## PROBLEM REQUIREMENTS
Begin with the first line below and retype each line exactly through the line containing "Apri il tuo tavolo (613, 668)". Any pictures are to be left out.

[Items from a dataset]
____________________
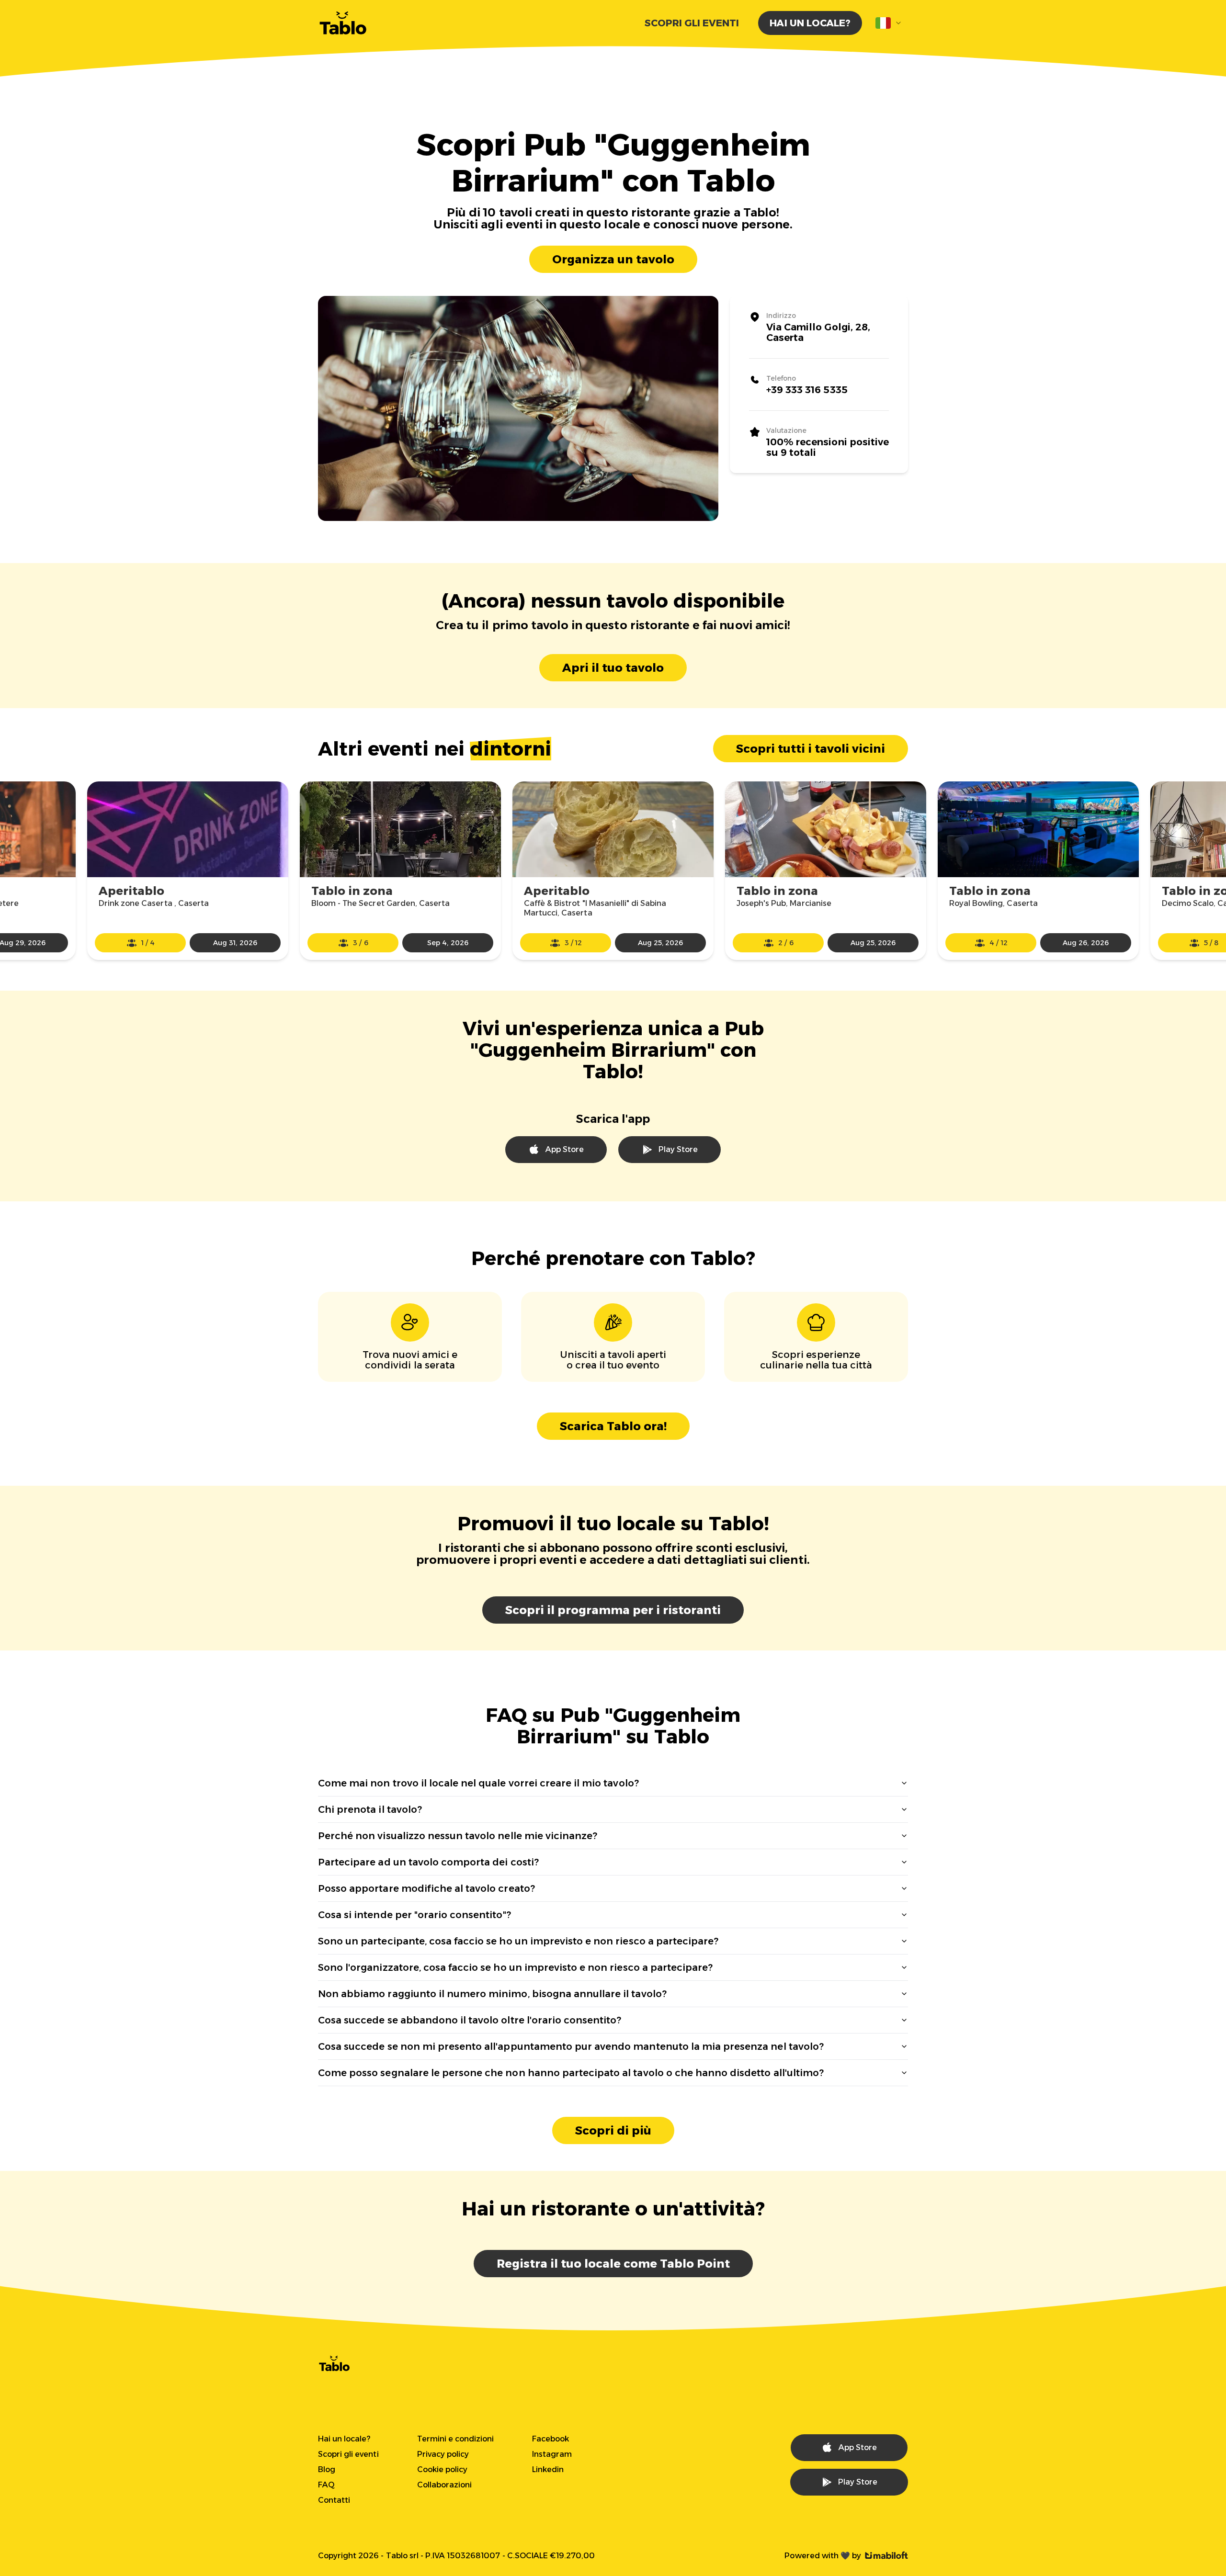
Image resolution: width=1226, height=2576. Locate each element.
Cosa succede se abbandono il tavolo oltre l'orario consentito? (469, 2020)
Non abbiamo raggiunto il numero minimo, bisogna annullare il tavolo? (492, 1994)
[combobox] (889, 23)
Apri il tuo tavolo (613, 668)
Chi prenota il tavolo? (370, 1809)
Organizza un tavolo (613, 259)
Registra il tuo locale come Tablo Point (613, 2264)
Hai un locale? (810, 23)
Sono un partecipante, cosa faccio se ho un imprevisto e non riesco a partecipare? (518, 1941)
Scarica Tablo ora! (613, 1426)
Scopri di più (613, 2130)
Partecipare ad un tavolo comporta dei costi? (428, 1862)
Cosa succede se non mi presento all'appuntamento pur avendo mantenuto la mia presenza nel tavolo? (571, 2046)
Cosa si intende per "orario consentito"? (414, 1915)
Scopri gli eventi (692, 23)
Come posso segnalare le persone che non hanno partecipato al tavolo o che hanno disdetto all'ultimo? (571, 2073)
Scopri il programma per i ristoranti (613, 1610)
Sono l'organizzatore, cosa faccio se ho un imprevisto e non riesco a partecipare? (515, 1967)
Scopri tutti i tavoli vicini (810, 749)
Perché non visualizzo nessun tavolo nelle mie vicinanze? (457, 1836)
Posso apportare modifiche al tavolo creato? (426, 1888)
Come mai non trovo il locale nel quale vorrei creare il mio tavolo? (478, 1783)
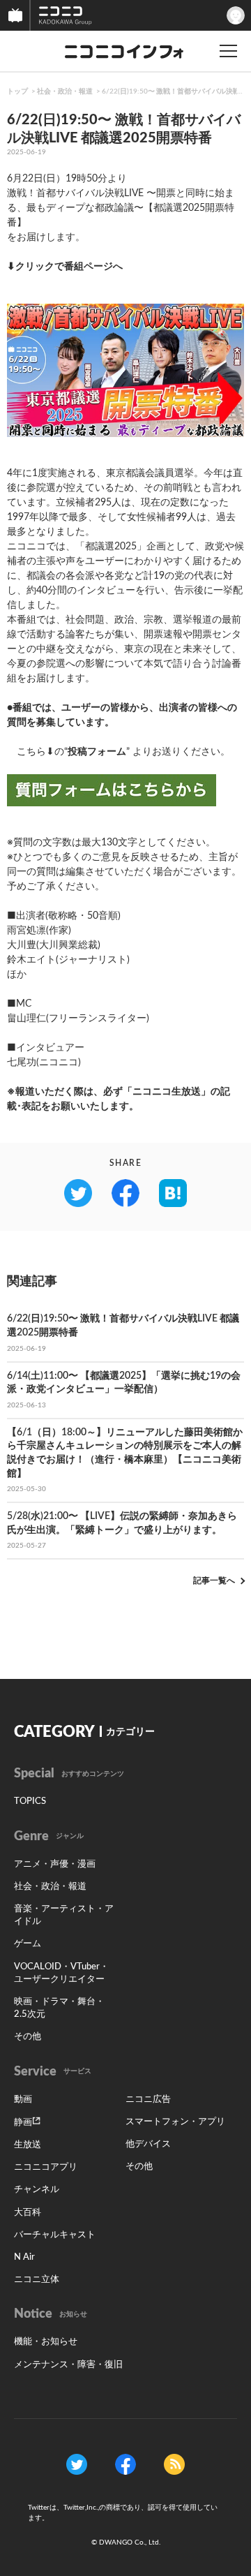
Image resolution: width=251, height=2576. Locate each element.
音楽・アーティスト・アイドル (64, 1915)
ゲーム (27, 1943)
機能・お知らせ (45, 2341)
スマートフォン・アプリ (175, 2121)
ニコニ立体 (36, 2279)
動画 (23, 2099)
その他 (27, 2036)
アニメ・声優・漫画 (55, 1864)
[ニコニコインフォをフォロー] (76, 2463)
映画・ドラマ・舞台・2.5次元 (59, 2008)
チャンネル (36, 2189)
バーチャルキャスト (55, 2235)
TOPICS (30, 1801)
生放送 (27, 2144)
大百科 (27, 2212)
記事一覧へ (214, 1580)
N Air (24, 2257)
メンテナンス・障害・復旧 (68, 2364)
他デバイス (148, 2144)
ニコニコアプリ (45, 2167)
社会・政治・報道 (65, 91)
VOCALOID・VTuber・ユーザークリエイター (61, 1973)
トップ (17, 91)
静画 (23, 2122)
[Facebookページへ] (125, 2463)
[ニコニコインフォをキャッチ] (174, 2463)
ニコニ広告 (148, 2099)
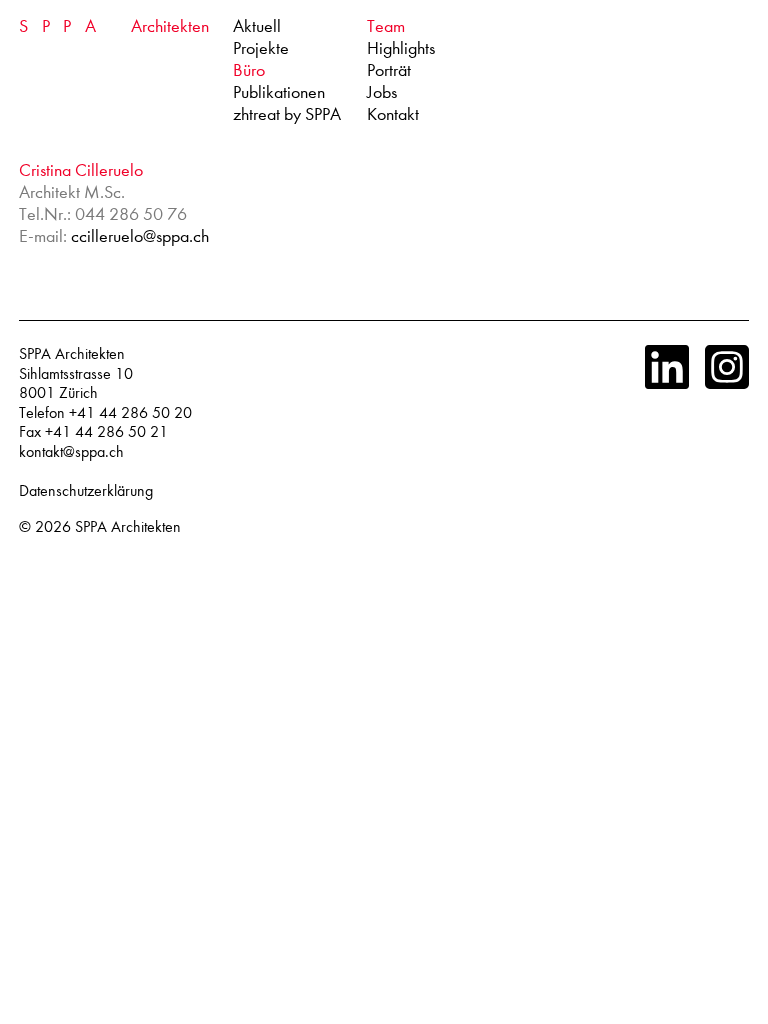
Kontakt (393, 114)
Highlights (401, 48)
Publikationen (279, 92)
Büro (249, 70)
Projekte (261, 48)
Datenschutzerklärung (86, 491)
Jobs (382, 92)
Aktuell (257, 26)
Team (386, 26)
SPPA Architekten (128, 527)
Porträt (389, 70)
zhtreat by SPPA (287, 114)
____________________
## OUTPUT BELOW
Image resolution: width=1226, height=2576. Locate each element.
Cosa succede se abbandono il tavolo oltre l'orario consentito? (469, 2020)
Non abbiamo raggiunto il numero minimo, bisogna annullare il tavolo? (492, 1994)
[combobox] (889, 23)
Apri il tuo tavolo (613, 668)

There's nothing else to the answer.